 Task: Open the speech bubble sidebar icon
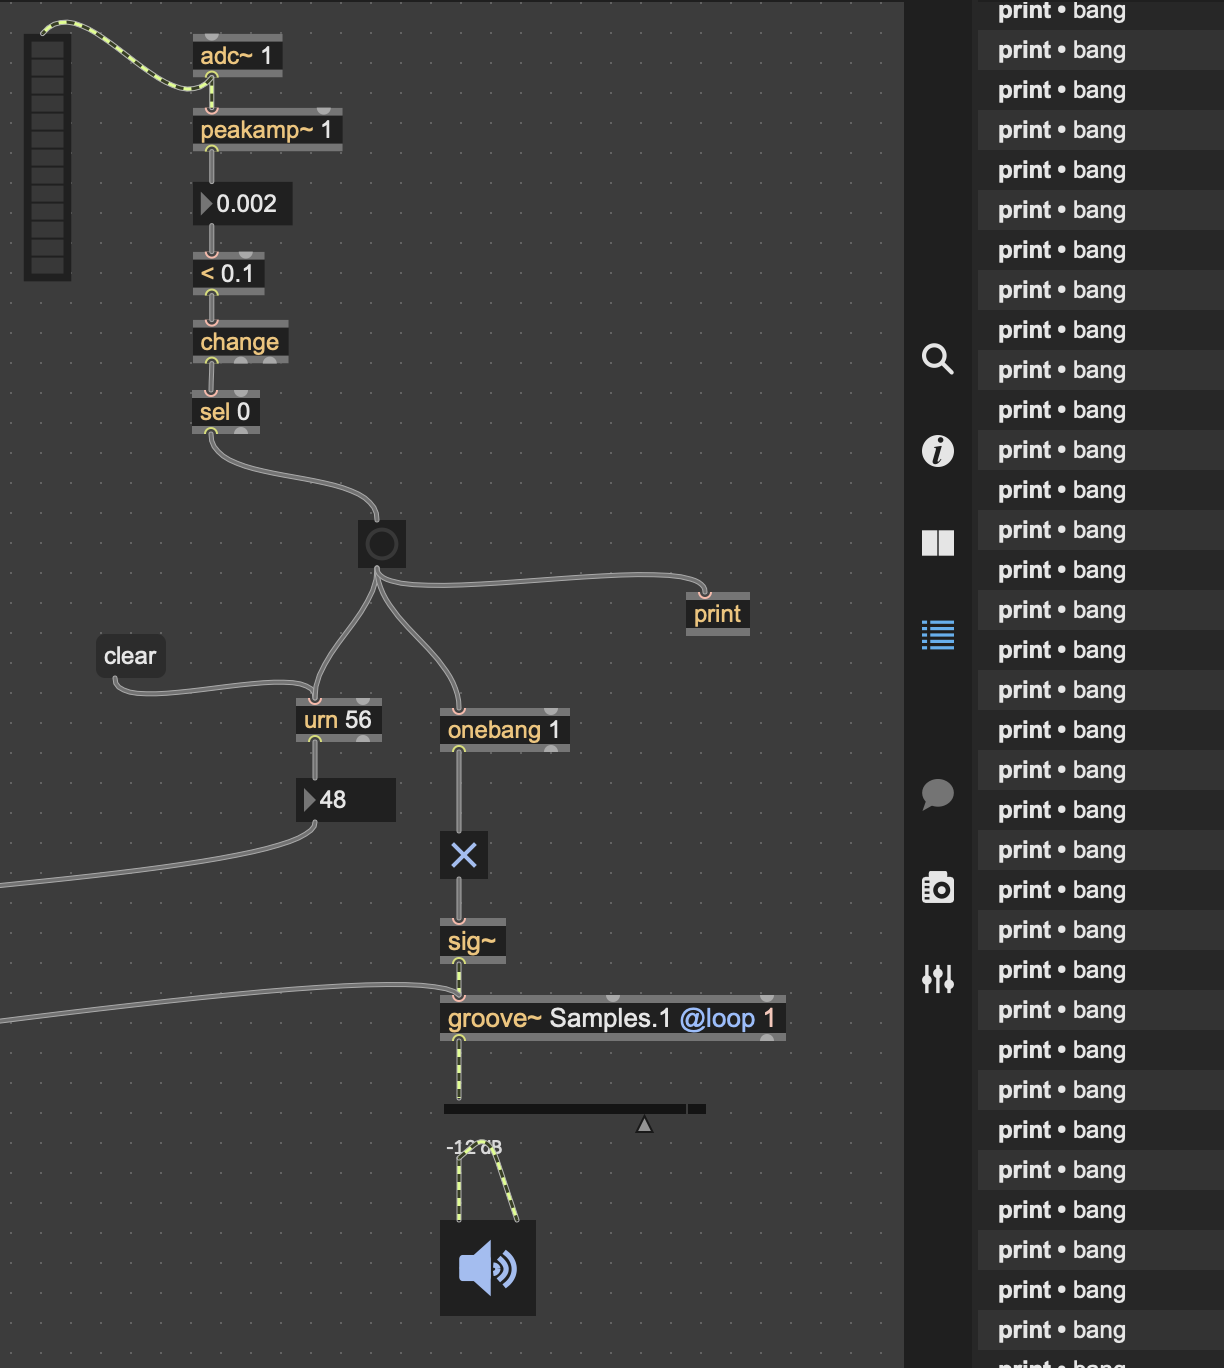[x=937, y=795]
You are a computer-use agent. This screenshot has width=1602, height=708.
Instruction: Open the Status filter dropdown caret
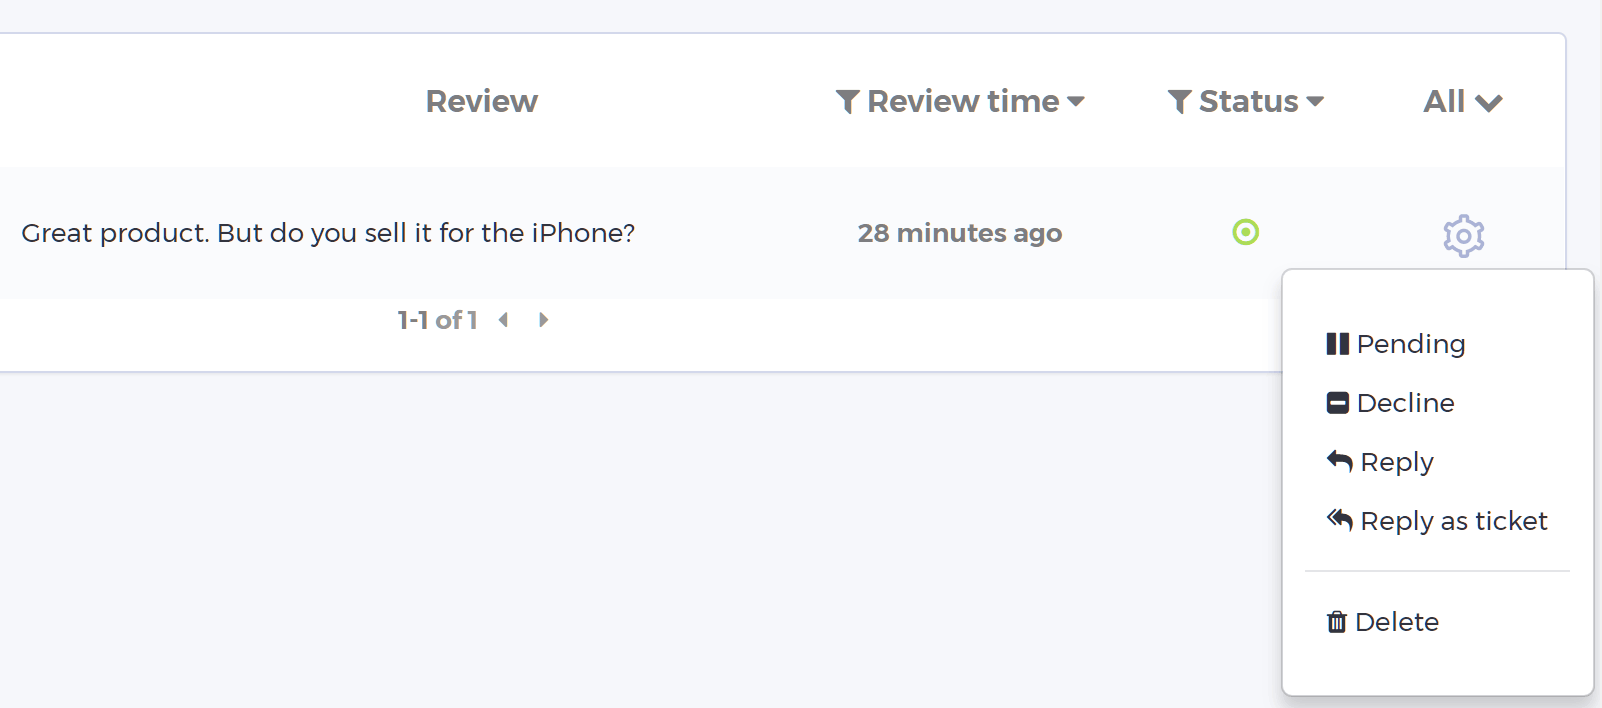[1315, 102]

▬▬▬▬▬▬

**WHAT IS REQUIRED:**
From the line containing "You are a computer-use" down to the final line of the material above, reproduce each line exactly and include no images.

**EXPECTED ANSWER:**
You are a computer-use agent. This screenshot has width=1602, height=708.
Instruction: Open the Status filter dropdown caret
[1315, 102]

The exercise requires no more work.